### Exercise aim:
Quote exactly, and only, the lines from the one containing "Given: Click the Refresh logs icon" through the end of the material below. Skip pictures.

### Records provided:

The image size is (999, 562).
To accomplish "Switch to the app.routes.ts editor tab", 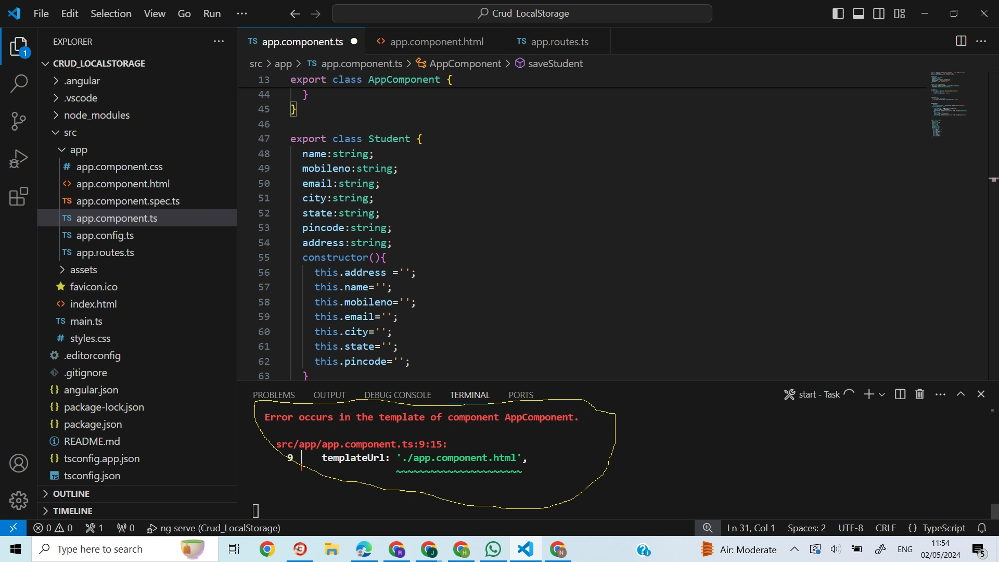I will coord(559,42).
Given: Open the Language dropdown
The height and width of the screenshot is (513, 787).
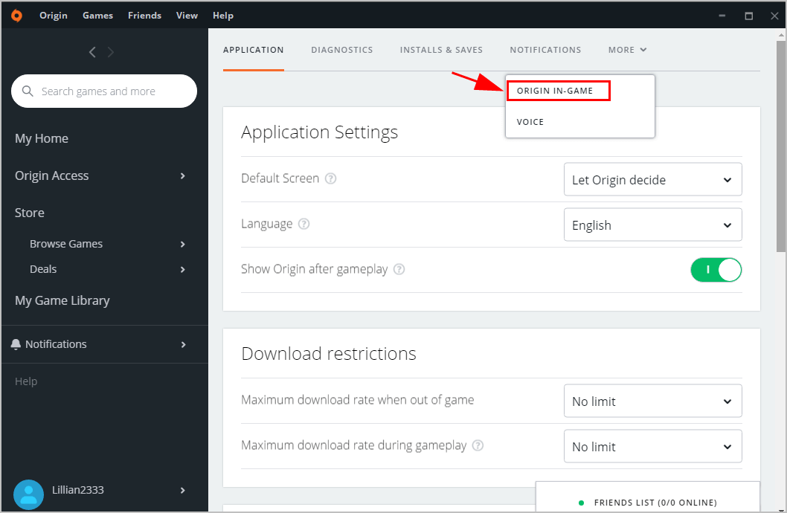Looking at the screenshot, I should (x=652, y=225).
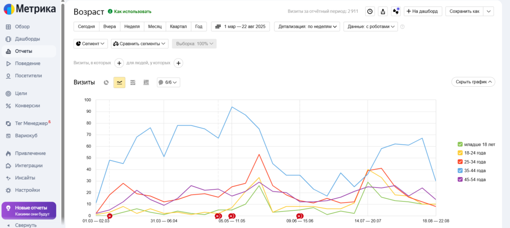
Task: Click the export/share report icon
Action: (x=383, y=11)
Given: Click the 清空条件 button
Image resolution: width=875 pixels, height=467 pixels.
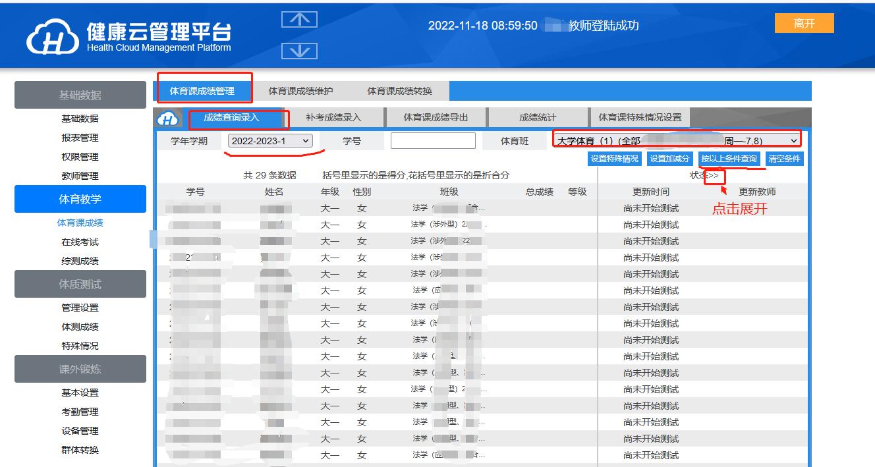Looking at the screenshot, I should (x=785, y=159).
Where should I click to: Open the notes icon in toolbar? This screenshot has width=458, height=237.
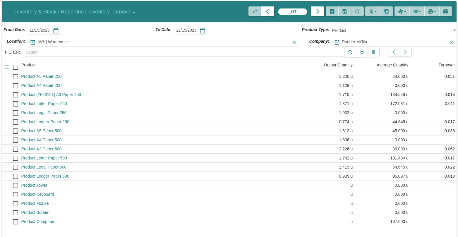click(x=387, y=11)
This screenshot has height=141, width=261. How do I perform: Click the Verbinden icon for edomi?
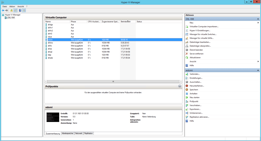pos(187,74)
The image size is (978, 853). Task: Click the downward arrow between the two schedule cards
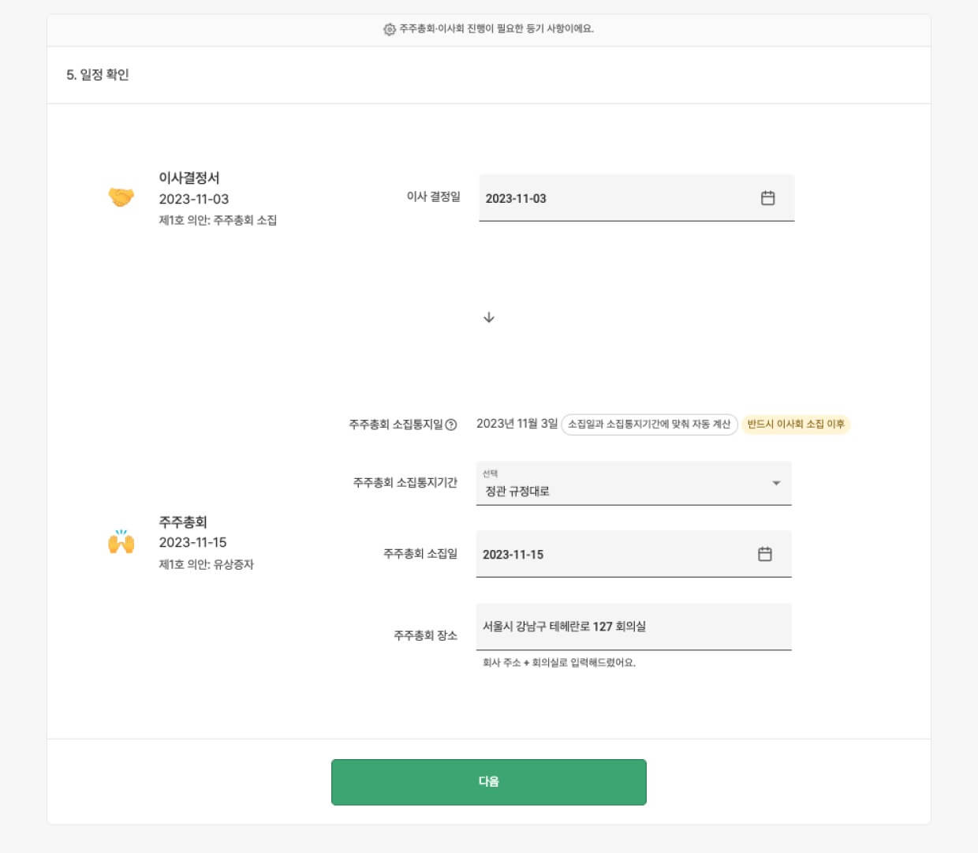489,317

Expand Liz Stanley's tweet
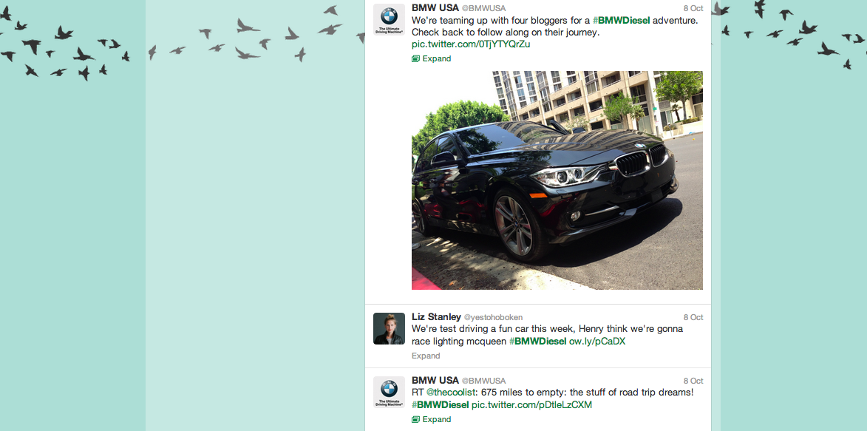426,356
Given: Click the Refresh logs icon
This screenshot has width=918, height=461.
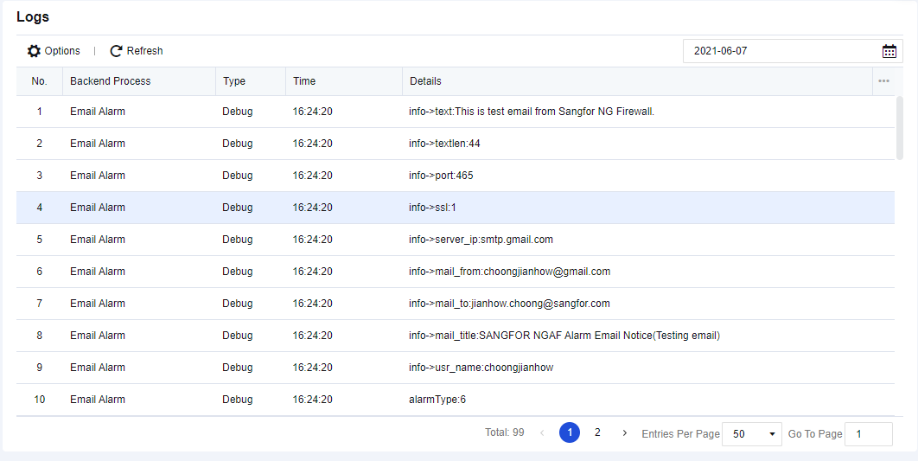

### Written answer:
Given: Click the Refresh logs icon
This screenshot has width=918, height=461.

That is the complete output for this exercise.